Objectives/methods: External validity depends on the sample in terms of its size and representativeness. Across Europe researchers' access to patients, is increasingly constrained by data protection and research governance legislation. We report experience and findings from an UK study and discuss success of different recruitment strategies: identification by GPs and identification in hospital with recruitment in both cases in the community.
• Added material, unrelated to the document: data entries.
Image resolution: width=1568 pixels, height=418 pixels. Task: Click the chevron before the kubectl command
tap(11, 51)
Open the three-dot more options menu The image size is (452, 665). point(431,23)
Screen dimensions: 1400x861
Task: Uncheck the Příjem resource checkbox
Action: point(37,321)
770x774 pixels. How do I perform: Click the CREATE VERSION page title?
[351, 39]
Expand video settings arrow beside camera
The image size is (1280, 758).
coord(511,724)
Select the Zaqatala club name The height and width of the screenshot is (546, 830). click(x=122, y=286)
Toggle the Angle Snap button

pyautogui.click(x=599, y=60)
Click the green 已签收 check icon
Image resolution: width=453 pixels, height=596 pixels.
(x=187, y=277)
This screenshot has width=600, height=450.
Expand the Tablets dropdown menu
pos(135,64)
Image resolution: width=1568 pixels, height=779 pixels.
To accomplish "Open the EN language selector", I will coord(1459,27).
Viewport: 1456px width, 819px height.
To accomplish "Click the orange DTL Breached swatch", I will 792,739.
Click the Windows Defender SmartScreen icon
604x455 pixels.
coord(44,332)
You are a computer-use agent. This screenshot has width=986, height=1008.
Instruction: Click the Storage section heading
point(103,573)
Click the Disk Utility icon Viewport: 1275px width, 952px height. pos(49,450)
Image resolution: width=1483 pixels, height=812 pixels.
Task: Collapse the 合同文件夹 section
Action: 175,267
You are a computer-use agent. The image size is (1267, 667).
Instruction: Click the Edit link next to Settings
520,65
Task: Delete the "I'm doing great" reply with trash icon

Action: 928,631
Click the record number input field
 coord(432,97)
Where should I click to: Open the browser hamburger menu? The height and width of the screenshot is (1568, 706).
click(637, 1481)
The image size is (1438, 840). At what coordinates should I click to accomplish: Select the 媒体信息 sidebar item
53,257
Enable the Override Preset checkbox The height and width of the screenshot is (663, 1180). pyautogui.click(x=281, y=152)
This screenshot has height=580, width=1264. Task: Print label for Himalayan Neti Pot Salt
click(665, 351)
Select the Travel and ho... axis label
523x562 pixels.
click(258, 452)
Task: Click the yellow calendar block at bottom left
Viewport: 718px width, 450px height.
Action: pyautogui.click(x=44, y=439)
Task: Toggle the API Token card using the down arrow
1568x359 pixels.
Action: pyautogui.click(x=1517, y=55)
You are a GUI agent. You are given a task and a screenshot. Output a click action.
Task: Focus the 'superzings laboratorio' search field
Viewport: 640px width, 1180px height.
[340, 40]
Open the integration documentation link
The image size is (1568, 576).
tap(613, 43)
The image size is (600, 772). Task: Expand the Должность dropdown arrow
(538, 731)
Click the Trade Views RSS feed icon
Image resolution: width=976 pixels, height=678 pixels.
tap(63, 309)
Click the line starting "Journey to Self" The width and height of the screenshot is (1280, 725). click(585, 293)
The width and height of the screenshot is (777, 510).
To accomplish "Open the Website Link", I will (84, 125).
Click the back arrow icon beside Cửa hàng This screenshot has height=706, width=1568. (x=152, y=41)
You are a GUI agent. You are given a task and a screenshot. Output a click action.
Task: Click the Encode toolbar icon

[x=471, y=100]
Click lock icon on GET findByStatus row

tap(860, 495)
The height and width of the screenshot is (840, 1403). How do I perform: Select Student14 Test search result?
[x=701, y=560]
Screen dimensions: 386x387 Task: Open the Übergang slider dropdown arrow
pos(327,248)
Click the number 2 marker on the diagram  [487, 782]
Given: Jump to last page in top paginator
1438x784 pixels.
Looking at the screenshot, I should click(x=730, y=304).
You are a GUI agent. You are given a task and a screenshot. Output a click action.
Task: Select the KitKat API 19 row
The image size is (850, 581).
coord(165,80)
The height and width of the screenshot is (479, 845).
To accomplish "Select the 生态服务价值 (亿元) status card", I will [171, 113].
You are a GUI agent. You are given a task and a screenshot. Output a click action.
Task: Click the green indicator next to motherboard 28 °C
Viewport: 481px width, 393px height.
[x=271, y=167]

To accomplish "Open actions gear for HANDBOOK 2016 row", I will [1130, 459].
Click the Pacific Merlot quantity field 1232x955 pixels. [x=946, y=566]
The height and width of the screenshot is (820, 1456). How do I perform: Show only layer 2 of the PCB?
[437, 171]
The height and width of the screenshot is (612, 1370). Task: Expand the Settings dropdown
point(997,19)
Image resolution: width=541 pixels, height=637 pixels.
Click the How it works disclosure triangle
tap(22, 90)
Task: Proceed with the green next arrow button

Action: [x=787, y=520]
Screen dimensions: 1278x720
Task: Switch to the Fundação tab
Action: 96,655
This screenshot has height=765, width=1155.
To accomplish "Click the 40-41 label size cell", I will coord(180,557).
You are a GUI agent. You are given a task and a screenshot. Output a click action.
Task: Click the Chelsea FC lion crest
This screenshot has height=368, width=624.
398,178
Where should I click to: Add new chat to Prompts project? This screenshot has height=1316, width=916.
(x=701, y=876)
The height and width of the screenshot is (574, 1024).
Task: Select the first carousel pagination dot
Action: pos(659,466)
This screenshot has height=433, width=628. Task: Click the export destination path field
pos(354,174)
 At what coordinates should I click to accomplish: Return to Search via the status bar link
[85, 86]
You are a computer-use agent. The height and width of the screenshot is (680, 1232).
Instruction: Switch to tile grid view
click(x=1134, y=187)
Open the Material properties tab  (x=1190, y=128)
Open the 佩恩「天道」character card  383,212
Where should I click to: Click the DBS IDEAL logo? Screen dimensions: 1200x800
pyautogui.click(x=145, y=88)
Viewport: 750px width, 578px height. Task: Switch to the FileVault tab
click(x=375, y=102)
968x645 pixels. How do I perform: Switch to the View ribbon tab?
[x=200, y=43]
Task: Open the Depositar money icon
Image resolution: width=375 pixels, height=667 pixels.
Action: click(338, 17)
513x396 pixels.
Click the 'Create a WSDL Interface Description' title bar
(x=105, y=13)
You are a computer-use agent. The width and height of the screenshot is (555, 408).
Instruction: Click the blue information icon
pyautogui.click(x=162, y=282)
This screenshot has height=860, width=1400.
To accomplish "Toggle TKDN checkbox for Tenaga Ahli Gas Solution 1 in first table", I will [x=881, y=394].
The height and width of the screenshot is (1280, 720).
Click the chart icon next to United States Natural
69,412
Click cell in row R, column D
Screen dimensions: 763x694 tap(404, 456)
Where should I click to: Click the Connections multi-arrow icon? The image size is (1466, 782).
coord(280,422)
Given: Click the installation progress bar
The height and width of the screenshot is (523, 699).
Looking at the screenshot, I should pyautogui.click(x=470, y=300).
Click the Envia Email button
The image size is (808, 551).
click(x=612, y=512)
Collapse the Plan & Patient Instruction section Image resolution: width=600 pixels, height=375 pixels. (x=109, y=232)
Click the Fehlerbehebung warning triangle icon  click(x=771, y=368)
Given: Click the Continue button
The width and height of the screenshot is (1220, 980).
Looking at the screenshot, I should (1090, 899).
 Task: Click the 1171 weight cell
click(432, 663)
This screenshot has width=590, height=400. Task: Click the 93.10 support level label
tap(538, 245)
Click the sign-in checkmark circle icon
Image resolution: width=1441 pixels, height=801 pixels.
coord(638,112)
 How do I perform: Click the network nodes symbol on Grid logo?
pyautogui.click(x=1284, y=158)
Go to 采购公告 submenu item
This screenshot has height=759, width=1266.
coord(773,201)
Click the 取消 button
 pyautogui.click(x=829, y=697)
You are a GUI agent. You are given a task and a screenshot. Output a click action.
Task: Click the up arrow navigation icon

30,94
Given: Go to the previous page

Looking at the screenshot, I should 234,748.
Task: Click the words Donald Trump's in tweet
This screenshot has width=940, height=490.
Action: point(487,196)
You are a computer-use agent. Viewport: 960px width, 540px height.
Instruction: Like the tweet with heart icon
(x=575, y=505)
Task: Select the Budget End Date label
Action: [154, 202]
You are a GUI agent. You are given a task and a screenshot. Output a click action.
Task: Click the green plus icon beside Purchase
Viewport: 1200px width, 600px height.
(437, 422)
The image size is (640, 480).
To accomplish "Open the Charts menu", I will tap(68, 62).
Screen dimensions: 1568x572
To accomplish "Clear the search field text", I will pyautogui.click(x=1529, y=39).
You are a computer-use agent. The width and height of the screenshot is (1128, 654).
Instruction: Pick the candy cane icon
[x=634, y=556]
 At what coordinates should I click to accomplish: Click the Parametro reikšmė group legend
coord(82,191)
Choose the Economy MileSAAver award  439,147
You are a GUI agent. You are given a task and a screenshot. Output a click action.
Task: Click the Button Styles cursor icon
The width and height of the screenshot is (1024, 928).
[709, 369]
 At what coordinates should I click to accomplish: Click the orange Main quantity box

Results: Our sample size was 200 but we recruited only 109 despite considerable time and resources dedicated to recruitment and a number of advantages such as experience, local reputation and champions. The ethics committees' interpretation of regulations presented multiple "moving targets" and practitioner control over sample identification and selection were significant hurdles in accessing patients. In primary care, 12 recruitment rounds with 1871 contacts resulted in 78 nominations. There was significantly poorer recruitment after the implementation of new data protection legislation (5.2-1.8%; difference=3.4%; CI diff=1.6 to 4.9). Recruitment from hospital was more efficient. 237 patients identified; 191 eligible; 46 GP refused; 145 approached, 73 (50%) recruited. GPs' reasons for declining access to patients were on valid ineligibility criteria in about 1/3 of cases. In 2/3s of cases reasons are perhaps less justifiable and possibly over protective, "I do not think he is a suitable patient".
Conclusions: Gate keeping responsibilities, both statutory and as personally interpreted, represent considerable challenges for researchers seeking representative samples. Whilst intentions may be laudable, implementation has had a detrimental effect on research and thus ultimately provision of health care. Alliances with practitioners, patients, public and politicians need to be developed to facilitate research.